At 12 mg/kg/day and an ICER threshold of £20,000-£30,000, we provide evidence for the cost effectiveness of add-on cannabidiol treatment for patients with TSC-associated seizures aged ≥ 2 years who are refractory to current treatment.
本研究旨在评估植物来源的高纯度大麻二酚(英国的 Epidyolex;100mg/mL 口服溶液)作为≥2 岁结节性硬化症(TSC)相关难治性癫痫患者常规治疗附加疗法的成本效益。
采用基于队列的模型,从英国国家医疗服务体系的角度和终身视角进行构建。健康状态基于每周癫痫发作频率和无癫痫发作天数,利用 GWPCARE6 试验(ClinicalTrials.gov 标识符:NCT02544763)的患者层面数据。将两个独立的回归模型应用于个体患者层面数据,以预测无癫痫发作天数和癫痫发作频率。医疗资源利用数据来自德尔菲专家小组,通过公众评估的 vignettes 法获取患者及照料者与健康相关的生活质量值。与 TSC 相关神经精神障碍的结局通过已发表文献中的成本和质量调整生命年进行建模。
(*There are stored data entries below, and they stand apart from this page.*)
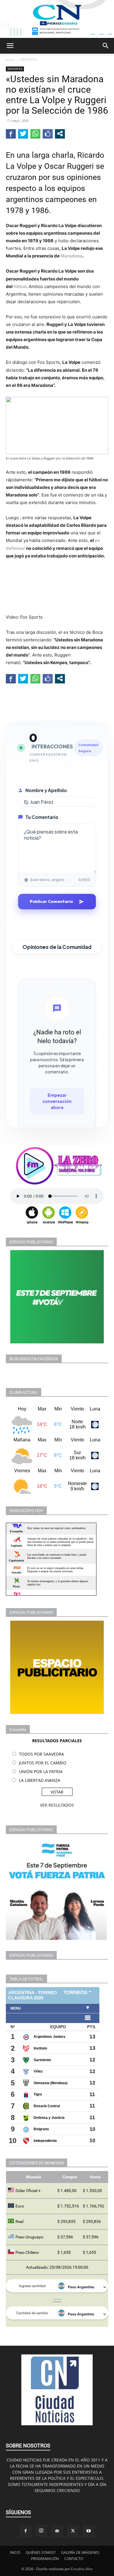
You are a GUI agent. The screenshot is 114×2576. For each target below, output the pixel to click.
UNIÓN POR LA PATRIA (41, 1771)
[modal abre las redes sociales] (60, 133)
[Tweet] (23, 133)
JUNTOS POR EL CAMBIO (42, 1763)
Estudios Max (82, 2568)
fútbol (19, 286)
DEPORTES (28, 59)
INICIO (15, 2552)
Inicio (10, 59)
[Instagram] (41, 2531)
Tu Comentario (41, 817)
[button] (10, 46)
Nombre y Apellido (46, 790)
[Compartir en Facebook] (11, 133)
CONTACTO (73, 2558)
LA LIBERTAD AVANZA (39, 1780)
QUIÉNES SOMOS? (41, 2552)
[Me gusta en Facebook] (48, 133)
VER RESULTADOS (57, 1805)
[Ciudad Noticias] (57, 19)
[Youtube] (88, 2531)
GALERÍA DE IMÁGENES (80, 2552)
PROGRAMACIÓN (45, 2558)
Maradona (71, 256)
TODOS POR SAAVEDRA (41, 1754)
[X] (73, 2531)
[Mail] (57, 2531)
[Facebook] (25, 2531)
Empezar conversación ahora (57, 1101)
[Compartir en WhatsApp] (35, 133)
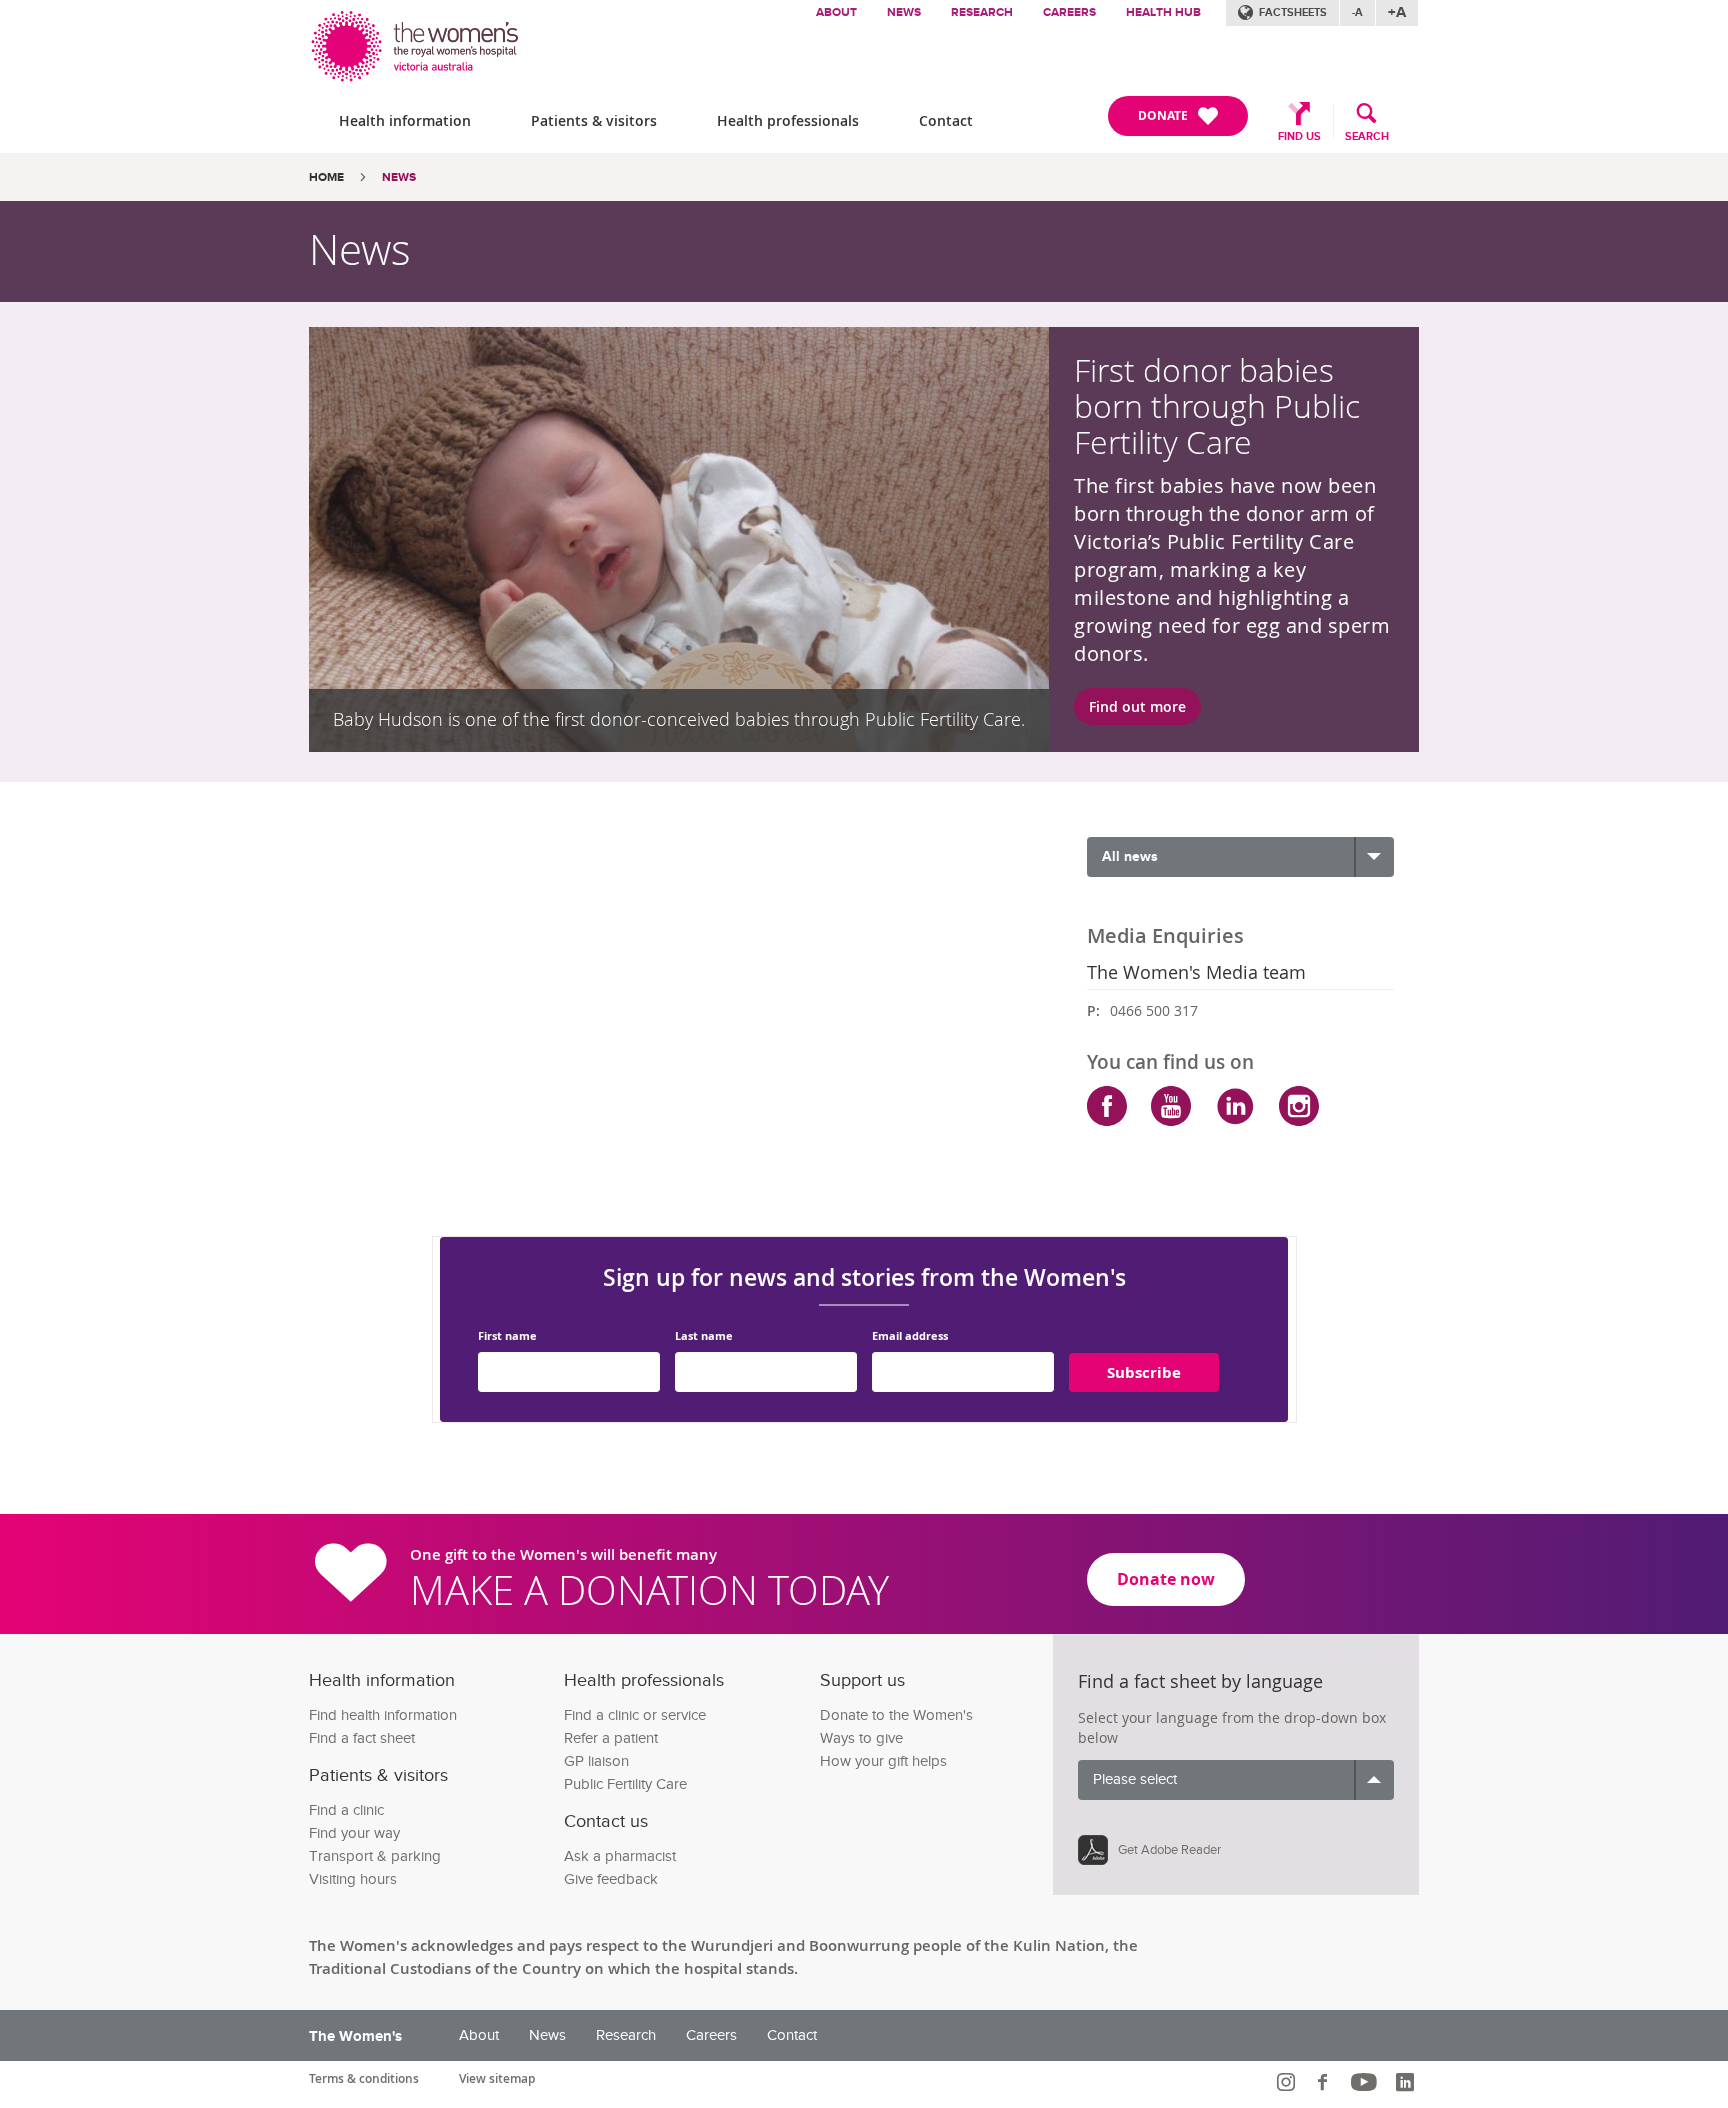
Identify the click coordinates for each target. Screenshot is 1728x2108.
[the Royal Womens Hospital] (416, 41)
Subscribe (1144, 1372)
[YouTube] (1171, 1106)
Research (982, 12)
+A (1397, 12)
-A (1357, 12)
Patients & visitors (594, 120)
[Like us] (1325, 2082)
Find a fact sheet (362, 1738)
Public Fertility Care (625, 1784)
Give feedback (611, 1879)
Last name (704, 1336)
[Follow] (1288, 2082)
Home (326, 177)
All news (1130, 856)
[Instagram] (1299, 1106)
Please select (1135, 1779)
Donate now (1166, 1579)
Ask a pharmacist (620, 1856)
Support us (862, 1680)
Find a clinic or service (635, 1715)
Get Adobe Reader (1169, 1850)
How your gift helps (883, 1761)
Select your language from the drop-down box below (1232, 1727)
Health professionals (788, 120)
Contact (946, 120)
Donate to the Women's (896, 1715)
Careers (1069, 12)
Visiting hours (353, 1879)
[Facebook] (1107, 1106)
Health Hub (1163, 12)
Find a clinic (346, 1810)
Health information (405, 120)
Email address (910, 1336)
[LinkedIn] (1235, 1106)
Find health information (383, 1715)
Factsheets (1293, 12)
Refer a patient (611, 1738)
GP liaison (596, 1761)
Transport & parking (375, 1856)
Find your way (354, 1833)
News (904, 12)
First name (507, 1336)
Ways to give (861, 1738)
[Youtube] (1366, 2082)
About (836, 12)
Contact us (606, 1821)
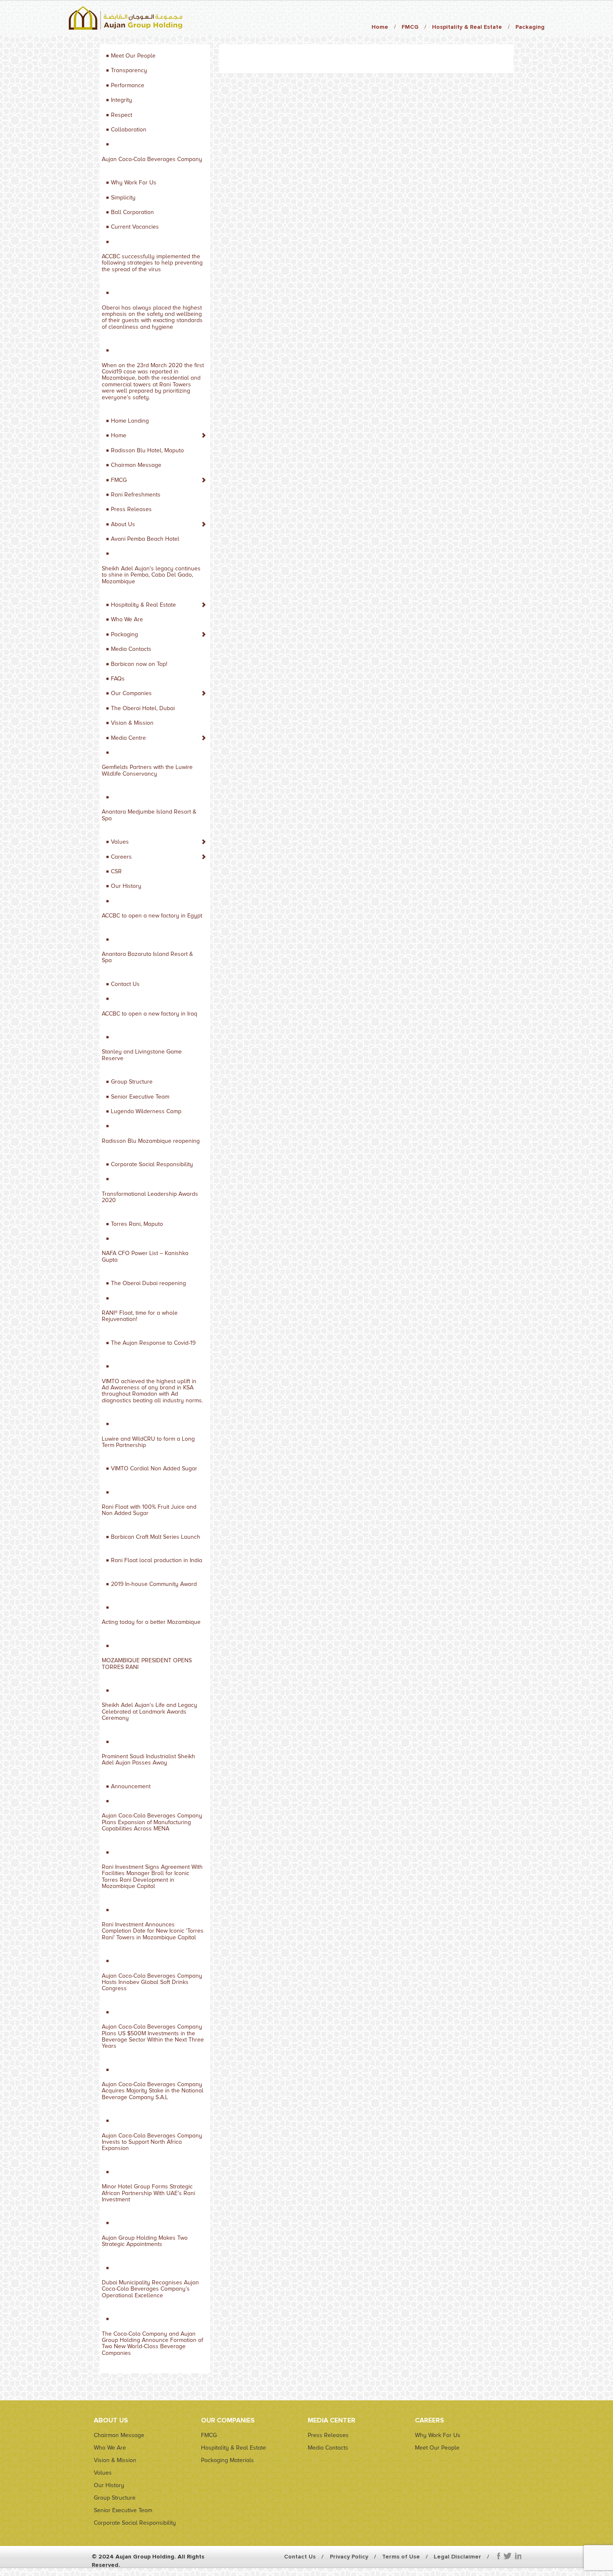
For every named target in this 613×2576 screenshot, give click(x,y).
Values (120, 841)
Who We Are (127, 619)
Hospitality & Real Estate (467, 26)
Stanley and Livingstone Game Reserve (142, 1054)
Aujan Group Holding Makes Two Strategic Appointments (145, 2241)
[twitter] (507, 2556)
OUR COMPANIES (228, 2420)
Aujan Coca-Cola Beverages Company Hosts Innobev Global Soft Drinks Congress (152, 1982)
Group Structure (132, 1081)
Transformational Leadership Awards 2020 (150, 1197)
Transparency (129, 70)
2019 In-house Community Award (154, 1584)
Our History (126, 886)
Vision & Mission (132, 722)
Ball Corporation (132, 212)
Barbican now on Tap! (139, 664)
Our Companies (131, 693)
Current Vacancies (135, 226)
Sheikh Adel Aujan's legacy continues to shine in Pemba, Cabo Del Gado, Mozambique (151, 575)
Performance (127, 85)
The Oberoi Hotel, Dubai (143, 708)
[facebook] (498, 2556)
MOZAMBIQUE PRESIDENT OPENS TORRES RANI (147, 1663)
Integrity (121, 99)
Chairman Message (136, 465)
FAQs (118, 678)
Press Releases (131, 509)
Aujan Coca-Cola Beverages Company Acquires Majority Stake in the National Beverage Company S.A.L (152, 2091)
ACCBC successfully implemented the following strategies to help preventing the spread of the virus (152, 263)
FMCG (410, 26)
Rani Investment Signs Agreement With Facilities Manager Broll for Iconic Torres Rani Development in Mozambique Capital (152, 1876)
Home (380, 26)
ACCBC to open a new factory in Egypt (152, 915)
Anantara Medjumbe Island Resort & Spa (149, 815)
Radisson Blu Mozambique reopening (151, 1140)
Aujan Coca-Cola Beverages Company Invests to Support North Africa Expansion (152, 2142)
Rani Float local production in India (156, 1560)
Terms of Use (401, 2556)
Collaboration (128, 129)
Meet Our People (133, 55)
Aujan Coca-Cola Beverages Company (152, 159)
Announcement (131, 1786)
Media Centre (128, 737)
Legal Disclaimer (457, 2556)
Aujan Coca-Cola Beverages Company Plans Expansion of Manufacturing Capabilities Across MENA (152, 1822)
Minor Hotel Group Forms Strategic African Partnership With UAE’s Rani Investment (148, 2193)
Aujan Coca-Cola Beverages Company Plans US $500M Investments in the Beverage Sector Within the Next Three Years (153, 2036)
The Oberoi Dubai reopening (148, 1283)
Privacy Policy (349, 2556)
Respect (121, 114)
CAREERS (429, 2420)
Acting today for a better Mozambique (151, 1622)
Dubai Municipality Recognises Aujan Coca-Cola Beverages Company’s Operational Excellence (150, 2289)
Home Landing (130, 420)
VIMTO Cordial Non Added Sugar (154, 1468)
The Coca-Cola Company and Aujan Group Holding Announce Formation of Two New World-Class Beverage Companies (152, 2343)
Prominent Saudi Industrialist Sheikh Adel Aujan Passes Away (148, 1759)
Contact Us (125, 984)
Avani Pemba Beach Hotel (145, 538)
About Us (123, 524)
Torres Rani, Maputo (137, 1224)
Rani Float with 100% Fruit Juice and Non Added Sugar (149, 1510)
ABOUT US (111, 2420)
在基础病例中,与单纯常规治疗相比,12mg/kg/天的大麻二酚的增量成本效益比(ICER)为 23,797 英镑。英国国家卫生与临床优化研究所疾病严重程度修正因子将 ICER 降至 19,831 英镑。在 20,000 英镑和 30,000 英镑支付意愿阈值下,基础病例的成本效益概率分别为 30%和 52%,疾病严重程度修正因子的概率分别为 39%和 66%。结果对敏感性分析和情景分析具有稳健性。
在 12mg/kg/天且 ICER 阈值为 20,000 - 30,000 英镑时,我们为≥2 岁的 TSC 相关癫痫且对当前治疗难治的患者附加使用大麻二酚治疗的成本效益提供了证据。